Exercise instructions: When you reach the line containing "Where should I click to: Click the Macintosh" in the entries below, begin reproducing lines exactly, and stop once the line containing "Go back with" is done.

Given entries:
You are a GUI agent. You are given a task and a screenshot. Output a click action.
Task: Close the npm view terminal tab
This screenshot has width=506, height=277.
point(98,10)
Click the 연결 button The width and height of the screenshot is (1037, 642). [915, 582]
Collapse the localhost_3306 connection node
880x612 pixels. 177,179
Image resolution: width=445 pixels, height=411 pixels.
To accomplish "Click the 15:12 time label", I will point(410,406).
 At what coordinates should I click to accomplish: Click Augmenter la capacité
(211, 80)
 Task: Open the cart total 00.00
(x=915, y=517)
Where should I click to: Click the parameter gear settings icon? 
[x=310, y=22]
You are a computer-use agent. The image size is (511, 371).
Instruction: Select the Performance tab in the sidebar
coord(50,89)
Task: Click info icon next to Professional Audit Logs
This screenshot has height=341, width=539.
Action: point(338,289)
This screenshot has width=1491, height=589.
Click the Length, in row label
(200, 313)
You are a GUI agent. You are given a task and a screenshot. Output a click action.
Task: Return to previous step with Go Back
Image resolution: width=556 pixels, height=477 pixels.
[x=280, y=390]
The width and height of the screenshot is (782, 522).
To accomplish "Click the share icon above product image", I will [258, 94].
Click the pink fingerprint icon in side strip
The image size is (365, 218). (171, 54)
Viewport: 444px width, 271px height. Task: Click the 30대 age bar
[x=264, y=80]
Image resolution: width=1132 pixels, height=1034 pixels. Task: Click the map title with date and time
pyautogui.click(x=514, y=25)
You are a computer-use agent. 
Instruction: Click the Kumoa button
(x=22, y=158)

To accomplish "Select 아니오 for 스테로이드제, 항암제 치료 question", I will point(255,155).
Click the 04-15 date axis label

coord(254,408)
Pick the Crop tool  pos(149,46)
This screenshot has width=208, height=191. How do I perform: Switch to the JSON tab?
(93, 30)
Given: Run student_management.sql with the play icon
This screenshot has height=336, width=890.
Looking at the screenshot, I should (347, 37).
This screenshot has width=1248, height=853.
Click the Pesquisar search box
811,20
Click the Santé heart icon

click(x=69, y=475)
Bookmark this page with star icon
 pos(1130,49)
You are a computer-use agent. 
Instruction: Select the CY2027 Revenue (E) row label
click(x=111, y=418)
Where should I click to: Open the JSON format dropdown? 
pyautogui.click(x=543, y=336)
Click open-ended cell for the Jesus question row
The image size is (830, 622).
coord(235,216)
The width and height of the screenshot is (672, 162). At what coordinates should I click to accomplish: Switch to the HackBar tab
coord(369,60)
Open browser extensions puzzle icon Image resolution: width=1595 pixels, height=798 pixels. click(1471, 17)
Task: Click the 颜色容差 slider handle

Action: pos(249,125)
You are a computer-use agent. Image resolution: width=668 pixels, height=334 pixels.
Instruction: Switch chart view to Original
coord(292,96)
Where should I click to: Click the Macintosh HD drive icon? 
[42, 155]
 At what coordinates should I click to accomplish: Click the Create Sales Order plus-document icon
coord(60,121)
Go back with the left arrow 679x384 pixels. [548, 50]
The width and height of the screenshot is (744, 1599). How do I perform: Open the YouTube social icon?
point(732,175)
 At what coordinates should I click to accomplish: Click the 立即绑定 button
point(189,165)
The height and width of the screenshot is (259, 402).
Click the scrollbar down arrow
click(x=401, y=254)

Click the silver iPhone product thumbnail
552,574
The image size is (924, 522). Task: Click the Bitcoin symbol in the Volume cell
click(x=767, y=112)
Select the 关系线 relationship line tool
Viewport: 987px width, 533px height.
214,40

Response box:
Where should I click to: Click the Macintosh HD drive icon? 
[42, 155]
 At what coordinates should I click to accomplish: Click the Create Sales Order plus-document icon
coord(60,121)
Go back with the left arrow 679x384 pixels. [548, 50]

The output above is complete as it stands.